AK Parti İstanbul Milletvekili Mehmet Doğan Kubat, teklifin sıra sayısı alarak Genel Kurula gönderildiğini dile getirerek, TBMM Başkanlığının AK Parti'nin grup önerisini oylamasının iç tüzüğe, usule ve anayasaya uygun olduğunu belirtti.
Kubat, TBMM Başkanvekili Ayşe Nur Bahçekapılı'nın, grup önerisini oylaması yönündeki tutumunun yerinde olduğunu söyledi.
CHP Çanakkale Milletvekili Muharrem Erkek, teklifin seçim güvenliğini ihlal ettiğini, anayasaya aykırılıklar taşıdığını, temsilde adalet ilkesini sağlamadığını ileri sürdü.

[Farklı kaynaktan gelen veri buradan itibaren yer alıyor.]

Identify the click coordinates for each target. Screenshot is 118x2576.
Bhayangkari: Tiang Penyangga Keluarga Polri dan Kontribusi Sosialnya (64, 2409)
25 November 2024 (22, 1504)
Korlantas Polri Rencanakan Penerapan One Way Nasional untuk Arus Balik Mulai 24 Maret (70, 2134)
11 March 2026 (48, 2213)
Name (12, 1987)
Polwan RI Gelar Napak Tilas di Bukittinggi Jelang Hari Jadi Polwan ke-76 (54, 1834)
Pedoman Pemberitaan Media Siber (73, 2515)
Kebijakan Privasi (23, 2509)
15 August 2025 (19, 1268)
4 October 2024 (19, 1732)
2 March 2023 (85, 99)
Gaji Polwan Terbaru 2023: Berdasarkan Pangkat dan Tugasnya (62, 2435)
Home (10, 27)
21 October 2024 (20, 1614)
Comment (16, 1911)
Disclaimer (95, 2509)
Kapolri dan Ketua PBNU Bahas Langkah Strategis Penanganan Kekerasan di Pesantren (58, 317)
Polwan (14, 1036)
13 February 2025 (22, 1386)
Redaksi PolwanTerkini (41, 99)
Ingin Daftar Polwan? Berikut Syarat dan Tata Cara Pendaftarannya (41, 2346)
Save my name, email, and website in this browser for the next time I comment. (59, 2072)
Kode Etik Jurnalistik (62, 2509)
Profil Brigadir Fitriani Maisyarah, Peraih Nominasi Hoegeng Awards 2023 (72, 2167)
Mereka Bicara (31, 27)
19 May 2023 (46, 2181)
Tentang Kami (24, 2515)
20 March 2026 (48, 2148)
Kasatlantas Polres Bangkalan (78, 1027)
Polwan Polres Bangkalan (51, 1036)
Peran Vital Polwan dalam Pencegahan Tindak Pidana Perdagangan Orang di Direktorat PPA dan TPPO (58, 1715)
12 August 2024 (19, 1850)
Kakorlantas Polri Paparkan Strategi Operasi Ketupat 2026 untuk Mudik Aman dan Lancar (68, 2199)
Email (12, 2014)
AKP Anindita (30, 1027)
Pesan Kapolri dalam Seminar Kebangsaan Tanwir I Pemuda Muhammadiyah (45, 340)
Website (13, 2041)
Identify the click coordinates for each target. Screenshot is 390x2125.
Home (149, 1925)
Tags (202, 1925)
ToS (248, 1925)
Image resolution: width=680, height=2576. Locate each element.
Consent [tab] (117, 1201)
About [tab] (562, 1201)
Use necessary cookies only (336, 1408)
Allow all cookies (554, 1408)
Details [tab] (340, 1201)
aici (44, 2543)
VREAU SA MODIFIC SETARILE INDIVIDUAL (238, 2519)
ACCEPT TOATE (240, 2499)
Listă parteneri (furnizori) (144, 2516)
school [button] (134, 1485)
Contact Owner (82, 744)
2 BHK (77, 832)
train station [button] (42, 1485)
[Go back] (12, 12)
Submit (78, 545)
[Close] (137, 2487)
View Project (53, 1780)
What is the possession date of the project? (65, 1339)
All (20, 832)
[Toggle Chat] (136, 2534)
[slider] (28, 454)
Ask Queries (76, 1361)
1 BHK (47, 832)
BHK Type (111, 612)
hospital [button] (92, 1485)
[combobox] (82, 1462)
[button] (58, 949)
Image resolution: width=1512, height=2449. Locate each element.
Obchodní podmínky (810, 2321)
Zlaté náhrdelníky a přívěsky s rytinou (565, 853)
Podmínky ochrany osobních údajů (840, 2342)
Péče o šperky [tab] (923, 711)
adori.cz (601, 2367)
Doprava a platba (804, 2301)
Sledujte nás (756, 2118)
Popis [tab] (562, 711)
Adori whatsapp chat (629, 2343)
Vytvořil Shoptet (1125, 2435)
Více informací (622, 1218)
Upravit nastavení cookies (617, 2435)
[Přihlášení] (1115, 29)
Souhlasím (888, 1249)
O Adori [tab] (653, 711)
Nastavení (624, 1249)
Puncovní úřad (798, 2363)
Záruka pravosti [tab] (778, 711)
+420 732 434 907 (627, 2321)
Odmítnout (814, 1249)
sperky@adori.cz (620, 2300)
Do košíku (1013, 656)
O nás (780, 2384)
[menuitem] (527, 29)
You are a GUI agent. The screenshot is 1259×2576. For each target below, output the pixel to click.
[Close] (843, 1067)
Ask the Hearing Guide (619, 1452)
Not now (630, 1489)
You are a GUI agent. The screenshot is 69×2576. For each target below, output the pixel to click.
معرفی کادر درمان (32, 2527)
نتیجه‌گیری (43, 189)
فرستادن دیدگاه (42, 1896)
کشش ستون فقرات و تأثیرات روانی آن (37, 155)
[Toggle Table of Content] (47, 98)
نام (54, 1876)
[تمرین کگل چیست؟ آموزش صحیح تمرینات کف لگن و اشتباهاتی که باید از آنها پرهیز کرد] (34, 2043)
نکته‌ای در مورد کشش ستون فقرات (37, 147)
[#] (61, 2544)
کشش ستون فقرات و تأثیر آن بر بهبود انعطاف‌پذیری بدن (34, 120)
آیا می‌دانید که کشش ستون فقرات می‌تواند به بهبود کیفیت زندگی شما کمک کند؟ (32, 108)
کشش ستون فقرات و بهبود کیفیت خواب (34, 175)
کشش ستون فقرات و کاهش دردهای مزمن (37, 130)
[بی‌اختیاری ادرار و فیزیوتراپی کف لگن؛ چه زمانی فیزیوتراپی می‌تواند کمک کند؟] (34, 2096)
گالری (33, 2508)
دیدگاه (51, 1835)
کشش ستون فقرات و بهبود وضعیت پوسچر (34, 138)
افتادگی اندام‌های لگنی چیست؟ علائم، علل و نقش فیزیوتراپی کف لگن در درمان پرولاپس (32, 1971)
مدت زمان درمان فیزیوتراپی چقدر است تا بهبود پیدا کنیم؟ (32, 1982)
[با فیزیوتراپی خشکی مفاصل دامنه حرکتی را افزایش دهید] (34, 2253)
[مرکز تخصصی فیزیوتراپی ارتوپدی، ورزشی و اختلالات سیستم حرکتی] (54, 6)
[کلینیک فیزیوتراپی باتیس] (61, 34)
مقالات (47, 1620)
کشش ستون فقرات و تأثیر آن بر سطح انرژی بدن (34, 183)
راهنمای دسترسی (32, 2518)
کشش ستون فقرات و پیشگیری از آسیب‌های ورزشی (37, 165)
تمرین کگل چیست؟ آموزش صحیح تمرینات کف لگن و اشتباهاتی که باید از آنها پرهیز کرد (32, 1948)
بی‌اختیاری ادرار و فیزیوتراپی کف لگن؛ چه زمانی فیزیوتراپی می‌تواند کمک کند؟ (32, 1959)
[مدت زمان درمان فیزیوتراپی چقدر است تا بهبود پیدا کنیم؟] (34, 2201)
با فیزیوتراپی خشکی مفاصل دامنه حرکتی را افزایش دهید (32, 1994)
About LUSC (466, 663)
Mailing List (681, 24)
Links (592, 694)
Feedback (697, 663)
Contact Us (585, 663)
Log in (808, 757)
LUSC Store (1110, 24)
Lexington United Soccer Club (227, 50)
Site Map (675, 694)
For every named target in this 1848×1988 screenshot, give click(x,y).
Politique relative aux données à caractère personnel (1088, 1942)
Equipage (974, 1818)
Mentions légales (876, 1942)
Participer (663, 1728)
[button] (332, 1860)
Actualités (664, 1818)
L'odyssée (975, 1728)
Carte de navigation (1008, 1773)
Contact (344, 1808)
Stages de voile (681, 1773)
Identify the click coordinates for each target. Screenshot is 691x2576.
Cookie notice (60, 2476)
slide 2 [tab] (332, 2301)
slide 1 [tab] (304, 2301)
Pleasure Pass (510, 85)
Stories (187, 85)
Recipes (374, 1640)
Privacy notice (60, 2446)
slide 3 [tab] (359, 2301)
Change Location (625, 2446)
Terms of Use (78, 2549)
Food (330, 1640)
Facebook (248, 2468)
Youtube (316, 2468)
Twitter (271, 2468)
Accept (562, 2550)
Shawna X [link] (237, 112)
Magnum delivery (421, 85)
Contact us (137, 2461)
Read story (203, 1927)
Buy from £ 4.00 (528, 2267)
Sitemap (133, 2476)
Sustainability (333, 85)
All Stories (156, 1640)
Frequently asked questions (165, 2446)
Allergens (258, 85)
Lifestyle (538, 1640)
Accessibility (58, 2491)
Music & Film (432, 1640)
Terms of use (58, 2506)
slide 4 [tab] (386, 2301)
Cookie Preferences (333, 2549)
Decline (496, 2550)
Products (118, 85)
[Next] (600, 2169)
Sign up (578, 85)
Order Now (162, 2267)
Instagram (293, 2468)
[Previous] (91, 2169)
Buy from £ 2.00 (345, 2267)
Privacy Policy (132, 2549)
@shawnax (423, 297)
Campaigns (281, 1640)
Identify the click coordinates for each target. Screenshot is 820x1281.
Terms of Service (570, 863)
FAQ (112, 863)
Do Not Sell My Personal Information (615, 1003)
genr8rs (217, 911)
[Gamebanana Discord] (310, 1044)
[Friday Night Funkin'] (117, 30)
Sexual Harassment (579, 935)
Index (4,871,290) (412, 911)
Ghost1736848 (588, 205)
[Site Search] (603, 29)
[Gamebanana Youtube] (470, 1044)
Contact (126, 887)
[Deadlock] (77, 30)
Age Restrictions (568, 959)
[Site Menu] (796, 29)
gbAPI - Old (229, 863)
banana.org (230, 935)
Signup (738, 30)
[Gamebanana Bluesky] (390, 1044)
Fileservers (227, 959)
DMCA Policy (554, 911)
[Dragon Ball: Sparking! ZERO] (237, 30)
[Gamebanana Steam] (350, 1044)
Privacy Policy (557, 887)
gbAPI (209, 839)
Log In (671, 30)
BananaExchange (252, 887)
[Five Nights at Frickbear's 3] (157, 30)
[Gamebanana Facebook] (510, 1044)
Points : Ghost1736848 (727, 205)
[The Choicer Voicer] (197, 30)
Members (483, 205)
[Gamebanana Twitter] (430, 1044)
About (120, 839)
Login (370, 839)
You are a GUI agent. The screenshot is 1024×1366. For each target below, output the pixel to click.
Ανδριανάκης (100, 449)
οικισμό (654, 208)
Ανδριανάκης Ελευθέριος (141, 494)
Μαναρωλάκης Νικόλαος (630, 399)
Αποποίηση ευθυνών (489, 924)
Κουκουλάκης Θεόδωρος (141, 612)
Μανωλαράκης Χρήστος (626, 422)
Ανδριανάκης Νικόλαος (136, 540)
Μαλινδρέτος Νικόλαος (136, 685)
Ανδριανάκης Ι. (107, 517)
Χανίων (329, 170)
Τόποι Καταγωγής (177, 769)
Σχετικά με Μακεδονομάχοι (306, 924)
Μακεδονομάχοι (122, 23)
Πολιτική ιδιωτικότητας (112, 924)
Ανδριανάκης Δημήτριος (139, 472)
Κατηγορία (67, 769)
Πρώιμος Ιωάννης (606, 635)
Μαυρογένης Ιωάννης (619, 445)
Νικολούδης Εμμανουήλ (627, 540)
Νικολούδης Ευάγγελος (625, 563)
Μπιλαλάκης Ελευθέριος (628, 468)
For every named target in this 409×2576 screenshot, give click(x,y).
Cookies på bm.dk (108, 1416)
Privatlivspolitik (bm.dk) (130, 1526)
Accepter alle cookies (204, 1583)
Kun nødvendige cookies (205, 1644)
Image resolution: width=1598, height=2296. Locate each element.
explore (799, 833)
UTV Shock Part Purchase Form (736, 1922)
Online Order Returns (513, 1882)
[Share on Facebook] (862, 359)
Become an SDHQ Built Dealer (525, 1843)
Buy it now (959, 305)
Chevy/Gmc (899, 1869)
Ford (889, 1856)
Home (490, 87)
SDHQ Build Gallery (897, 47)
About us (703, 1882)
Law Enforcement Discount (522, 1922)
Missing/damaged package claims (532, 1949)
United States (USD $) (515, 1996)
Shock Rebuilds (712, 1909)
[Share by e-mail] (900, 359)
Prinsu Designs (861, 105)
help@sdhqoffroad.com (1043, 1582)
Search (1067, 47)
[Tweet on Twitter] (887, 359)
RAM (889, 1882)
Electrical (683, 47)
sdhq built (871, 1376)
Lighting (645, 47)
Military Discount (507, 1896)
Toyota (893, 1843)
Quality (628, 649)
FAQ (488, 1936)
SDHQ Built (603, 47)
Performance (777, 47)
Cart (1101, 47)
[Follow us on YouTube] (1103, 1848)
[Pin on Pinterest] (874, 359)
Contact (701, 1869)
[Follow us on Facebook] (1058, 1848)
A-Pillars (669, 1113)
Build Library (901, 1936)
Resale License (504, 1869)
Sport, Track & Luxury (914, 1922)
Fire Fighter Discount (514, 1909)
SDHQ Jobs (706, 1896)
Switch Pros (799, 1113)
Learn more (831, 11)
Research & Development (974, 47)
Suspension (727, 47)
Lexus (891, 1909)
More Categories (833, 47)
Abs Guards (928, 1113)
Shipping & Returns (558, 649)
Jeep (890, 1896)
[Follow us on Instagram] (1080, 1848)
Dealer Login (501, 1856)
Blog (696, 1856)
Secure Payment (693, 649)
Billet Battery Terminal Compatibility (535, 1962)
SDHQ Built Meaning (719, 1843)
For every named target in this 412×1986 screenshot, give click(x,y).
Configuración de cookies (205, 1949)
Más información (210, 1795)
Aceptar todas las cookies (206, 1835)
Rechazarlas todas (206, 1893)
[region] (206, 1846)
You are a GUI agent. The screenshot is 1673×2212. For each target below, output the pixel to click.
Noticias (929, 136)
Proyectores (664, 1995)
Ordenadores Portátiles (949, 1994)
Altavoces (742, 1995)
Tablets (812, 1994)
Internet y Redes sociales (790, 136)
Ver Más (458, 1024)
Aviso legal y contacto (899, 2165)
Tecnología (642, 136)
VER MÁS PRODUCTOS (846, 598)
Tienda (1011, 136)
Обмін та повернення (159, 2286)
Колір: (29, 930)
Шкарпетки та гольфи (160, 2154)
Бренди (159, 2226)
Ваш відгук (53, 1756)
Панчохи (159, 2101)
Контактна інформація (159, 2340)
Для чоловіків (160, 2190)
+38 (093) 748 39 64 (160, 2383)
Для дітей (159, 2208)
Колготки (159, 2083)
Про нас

AK Parti Kırıkkale Milletvekili Ramazan Can, Bahçekapılı'nın tutumunun yerinde olduğunu belirtti.
HDP Grup Başkanvekili Meral Danış Beştaş, teklifin anayasaya aykırı olduğunu ileri sürerek, teklifte seçme ve seçilme hakkının özüne ciddi şekilde zarar verildiğini iddia etti. Beştaş, teklifin anayasaya aykırı olduğunu ve maddelerine geçilmeden reddedilmesi gerektiğini savundu.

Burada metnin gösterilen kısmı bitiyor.